── READING PASSAGE ──

Finally, in order to test the effect of the classification method of abnormal posture of the elderly based on CNN, the study conducted experiments through self-made data sets. The results show that the recognition error rate of the CNN model shows a decreasing trend with the increase of training times. The recognition error rate on the training set decreases to 8.57% after about 120 training times, and remains basically unchanged after 90 training times on the test set. The identification error is reduced to 12.49% and no longer changes. The error rate on the verification set increased after 370 times, indicating that the performance of the model has reached the best and the training can be stopped. In the comparison experiment with SVM and RNN, the classification accuracy of CNN model is the highest (95.87%), and the recognition accuracy of RNN is the worst (86.29%). Based on the above results, it can be concluded that the posture recognition of the elderly based on CNN model can obtain accurate results efficiently and meet the goal of finding abnormal behaviors of the elderly within 1 minute in practical applications.

───
── SUPPLIED RECORDS ──

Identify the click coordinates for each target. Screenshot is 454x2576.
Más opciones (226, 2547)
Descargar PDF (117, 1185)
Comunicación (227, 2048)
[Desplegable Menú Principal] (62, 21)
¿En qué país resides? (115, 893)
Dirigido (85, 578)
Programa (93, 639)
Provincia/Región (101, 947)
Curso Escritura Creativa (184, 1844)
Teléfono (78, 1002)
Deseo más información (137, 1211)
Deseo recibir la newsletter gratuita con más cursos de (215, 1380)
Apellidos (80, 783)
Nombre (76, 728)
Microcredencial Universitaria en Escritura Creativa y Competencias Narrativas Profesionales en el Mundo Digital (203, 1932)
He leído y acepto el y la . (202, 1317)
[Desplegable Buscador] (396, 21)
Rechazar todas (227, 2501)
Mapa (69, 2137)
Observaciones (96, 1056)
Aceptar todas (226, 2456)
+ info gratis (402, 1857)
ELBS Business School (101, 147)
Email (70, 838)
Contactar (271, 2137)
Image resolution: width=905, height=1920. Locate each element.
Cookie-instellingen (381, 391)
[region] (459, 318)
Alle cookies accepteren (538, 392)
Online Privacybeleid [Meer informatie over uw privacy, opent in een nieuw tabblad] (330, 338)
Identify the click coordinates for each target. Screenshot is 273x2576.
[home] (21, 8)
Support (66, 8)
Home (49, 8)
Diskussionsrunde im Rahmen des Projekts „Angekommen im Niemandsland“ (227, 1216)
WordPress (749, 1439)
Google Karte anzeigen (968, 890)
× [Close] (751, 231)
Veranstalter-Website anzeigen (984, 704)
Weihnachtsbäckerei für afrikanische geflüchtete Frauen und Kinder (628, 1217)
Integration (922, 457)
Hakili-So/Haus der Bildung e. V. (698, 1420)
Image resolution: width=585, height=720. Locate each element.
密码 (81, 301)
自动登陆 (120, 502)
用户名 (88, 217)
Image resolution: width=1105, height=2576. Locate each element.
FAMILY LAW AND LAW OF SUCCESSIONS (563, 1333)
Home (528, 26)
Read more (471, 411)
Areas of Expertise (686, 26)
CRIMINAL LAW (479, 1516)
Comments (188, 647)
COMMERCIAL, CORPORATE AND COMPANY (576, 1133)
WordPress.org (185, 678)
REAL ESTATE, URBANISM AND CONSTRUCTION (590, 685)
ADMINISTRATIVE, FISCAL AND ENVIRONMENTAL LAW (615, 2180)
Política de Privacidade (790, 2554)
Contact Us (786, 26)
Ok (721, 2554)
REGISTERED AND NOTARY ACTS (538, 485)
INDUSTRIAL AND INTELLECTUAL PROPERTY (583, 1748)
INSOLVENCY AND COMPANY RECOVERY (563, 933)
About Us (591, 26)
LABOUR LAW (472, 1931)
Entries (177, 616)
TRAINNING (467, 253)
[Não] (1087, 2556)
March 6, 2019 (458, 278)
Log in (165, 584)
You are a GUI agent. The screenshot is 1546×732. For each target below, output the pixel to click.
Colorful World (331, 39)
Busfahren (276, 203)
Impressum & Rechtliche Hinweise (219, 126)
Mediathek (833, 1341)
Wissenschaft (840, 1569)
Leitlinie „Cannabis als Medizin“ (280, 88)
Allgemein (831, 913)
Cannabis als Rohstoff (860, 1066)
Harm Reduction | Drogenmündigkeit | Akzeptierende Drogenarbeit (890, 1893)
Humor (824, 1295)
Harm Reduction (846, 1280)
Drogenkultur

───

Retype the whole passage on using a CNN to classify abnormal posture in the elderly, keeping every word and figure the same. The records stand apart from the text and are their own material.

== SOLUTION TO THE PROBLEM ==
Finally, in order to test the effect of the classification method of abnormal posture of the elderly based on CNN, the study conducted experiments through self-made data sets. The results show that the recognition error rate of the CNN model shows a decreasing trend with the increase of training times. The recognition error rate on the training set decreases to 8.57% after about 120 training times, and remains basically unchanged after 90 training times on the test set. The identification error is reduced to 12.49% and no longer changes. The error rate on the verification set increased after 370 times, indicating that the performance of the model has reached the best and the training can be stopped. In the comparison experiment with SVM and RNN, the classification accuracy of CNN model is the highest (95.87%), and the recognition accuracy of RNN is the worst (86.29%). Based on the above results, it can be concluded that the posture recognition of the elderly based on CNN model can obtain accurate results efficiently and meet the goal of finding abnormal behaviors of the elderly within 1 minute in practical applications.